Il serait un maître.
Le héros, qui agirait au nom du « droit de nature
» assimilable à sa force et qui briserait le joug de la loi, serait une espèce de
surhomme, un être exceptionnel, s'il en est.
Il réaliserait la domination du puissant sur le faible.
« Gorgias : Veux-tu savoir ce que sont le beau et le juste selon la nature ? Hé bien, je vais te le dire franchement !
Voici, si on veut vivre comme il faut, on doit laisser aller ses propres passions, si grandes soient-elles, et ne pas les
réprimer.
Au contraire, il faut être capable de mettre son courage et son intelligence au service de si grandes
passions et de les assouvir avec tout ce qu'elles peuvent désirer.
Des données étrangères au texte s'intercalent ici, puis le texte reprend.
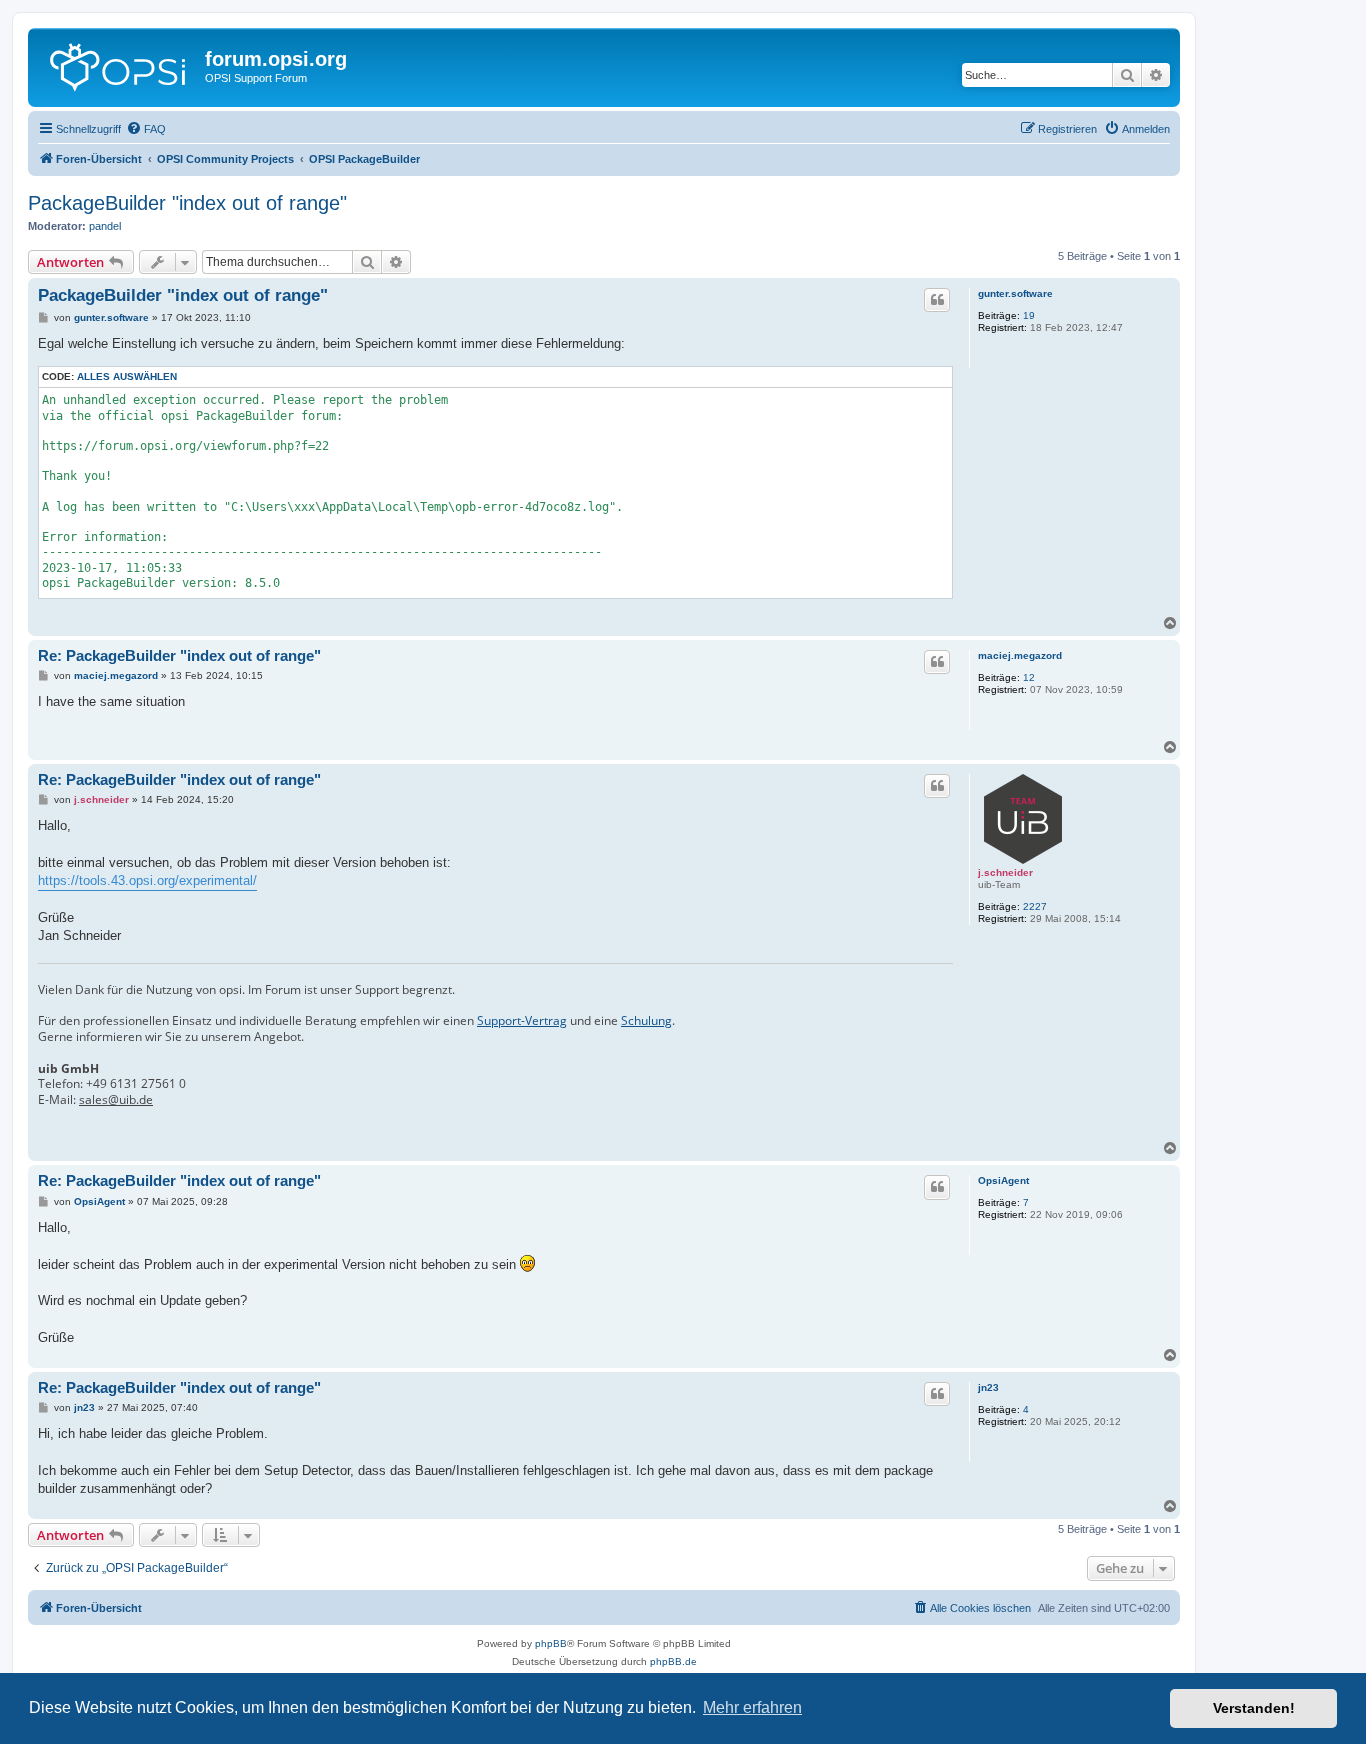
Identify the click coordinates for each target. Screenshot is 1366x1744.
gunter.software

Seulement, tout le monde n'est pas capable,
j'imagine, de vivre comme cela.
C'est pourquoi la masse des gens blâme les hommes qui vivent ainsi, gênée qu'elle
est de devoir dissimuler sa propre incapacité à le faire.
La masse déclare donc bien haut que le dérèglement est une
vilaine chose.
C'est ainsi qu'elle réduit à l'état d'esclaves les hommes dotés d'une plus forte nature que celle des
hommes de la masse ; et ces derniers, qui sont eux-mêmes incapables de se procurer les plaisirs qui les
combleraient, font la louange de la tempérance et de la justice à cause du manque de courage de leur âme.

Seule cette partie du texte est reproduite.